Various strategies that have been followed in therapeutic applications in cases of EVD, together with an increased pace of experimental trials following the 2014 Ebola outbreak, show promise in the development of an effective Ebola therapy in the very near future. Successful application with monoclonal antibodies cocktail ZMapp in protecting macaques against Ebola infection shows particular promise in this antibody cocktail in human clinical trials. RNA polymerase inhibitors, such as BCX4430 and T-705 (favipiravir) (Figure 2), which have shown efficacy against EVD in animal models, are also considered potential candidates for new drug applications against Ebola infection. And despite concerns about the teratogenic and embryotoxic effects of T-705, this compound has been approved by the Japanese Ministry of Health and Labor for therapy against EVD.
Furthermore, the development of vector-derived vaccines, such as vesicular stomatitis virus-based vaccine expressing Ebola glycoprotein, has shown ample protection against the virus challenge in NHPs. However, the vector-based vaccines conferred a small level of protection when human beings were immunized.
Perhaps the best approach towards the development of therapeutics against EVD is the repurposing of FDA-approved drugs for the treatment of Ebola infection. Several previously approved therapies have demonstrated inhibitory effects on the Ebola viral fusion and entry in vitro. However, screening of the large number of compounds approved by the FDA calls for the implementation of high-throughput techniques to test the compounds in a short period of time.
The recurring outbreaks of Ebola during 2014 call for urgency in developing new drugs and therapeutic strategies.
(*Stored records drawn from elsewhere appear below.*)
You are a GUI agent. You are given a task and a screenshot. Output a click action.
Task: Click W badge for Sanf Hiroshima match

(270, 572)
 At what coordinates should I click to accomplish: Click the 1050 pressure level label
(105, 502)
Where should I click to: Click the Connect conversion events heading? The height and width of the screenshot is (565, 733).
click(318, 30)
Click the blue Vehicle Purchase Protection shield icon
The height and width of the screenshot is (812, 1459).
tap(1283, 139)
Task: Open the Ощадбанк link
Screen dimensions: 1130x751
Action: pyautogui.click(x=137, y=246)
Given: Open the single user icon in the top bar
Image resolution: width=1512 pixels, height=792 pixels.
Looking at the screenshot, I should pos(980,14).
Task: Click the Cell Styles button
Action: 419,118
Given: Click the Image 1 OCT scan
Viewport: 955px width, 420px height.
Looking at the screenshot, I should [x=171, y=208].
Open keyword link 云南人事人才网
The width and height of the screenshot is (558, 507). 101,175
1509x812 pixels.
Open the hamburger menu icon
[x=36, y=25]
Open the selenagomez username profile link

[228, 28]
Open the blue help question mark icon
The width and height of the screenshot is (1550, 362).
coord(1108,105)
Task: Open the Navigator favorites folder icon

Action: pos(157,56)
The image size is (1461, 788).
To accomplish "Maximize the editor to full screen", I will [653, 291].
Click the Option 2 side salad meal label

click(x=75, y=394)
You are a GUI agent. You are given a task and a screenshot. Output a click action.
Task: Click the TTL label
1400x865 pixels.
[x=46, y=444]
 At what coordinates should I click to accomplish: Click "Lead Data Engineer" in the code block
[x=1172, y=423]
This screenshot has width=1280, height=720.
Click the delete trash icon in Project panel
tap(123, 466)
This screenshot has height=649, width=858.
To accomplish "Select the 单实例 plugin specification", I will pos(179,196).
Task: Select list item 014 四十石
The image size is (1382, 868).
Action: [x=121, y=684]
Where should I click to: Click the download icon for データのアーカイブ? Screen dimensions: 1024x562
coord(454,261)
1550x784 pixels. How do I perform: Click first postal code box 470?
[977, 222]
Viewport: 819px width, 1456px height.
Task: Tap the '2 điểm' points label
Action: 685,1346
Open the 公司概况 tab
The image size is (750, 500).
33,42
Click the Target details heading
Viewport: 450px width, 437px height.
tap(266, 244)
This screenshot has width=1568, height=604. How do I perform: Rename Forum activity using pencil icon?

Locales where humans live in close contact with wild animals that can serve as virus reservoirs make the control of EVD are particularly at risk and pose the most difficult task to protect from infection. Therefore, strategic utilization of the best currently available drugs and therapies is, in our opinion, the best approach for control and prevention of the Ebola infection in such populations until better strategies and vaccines can be developed.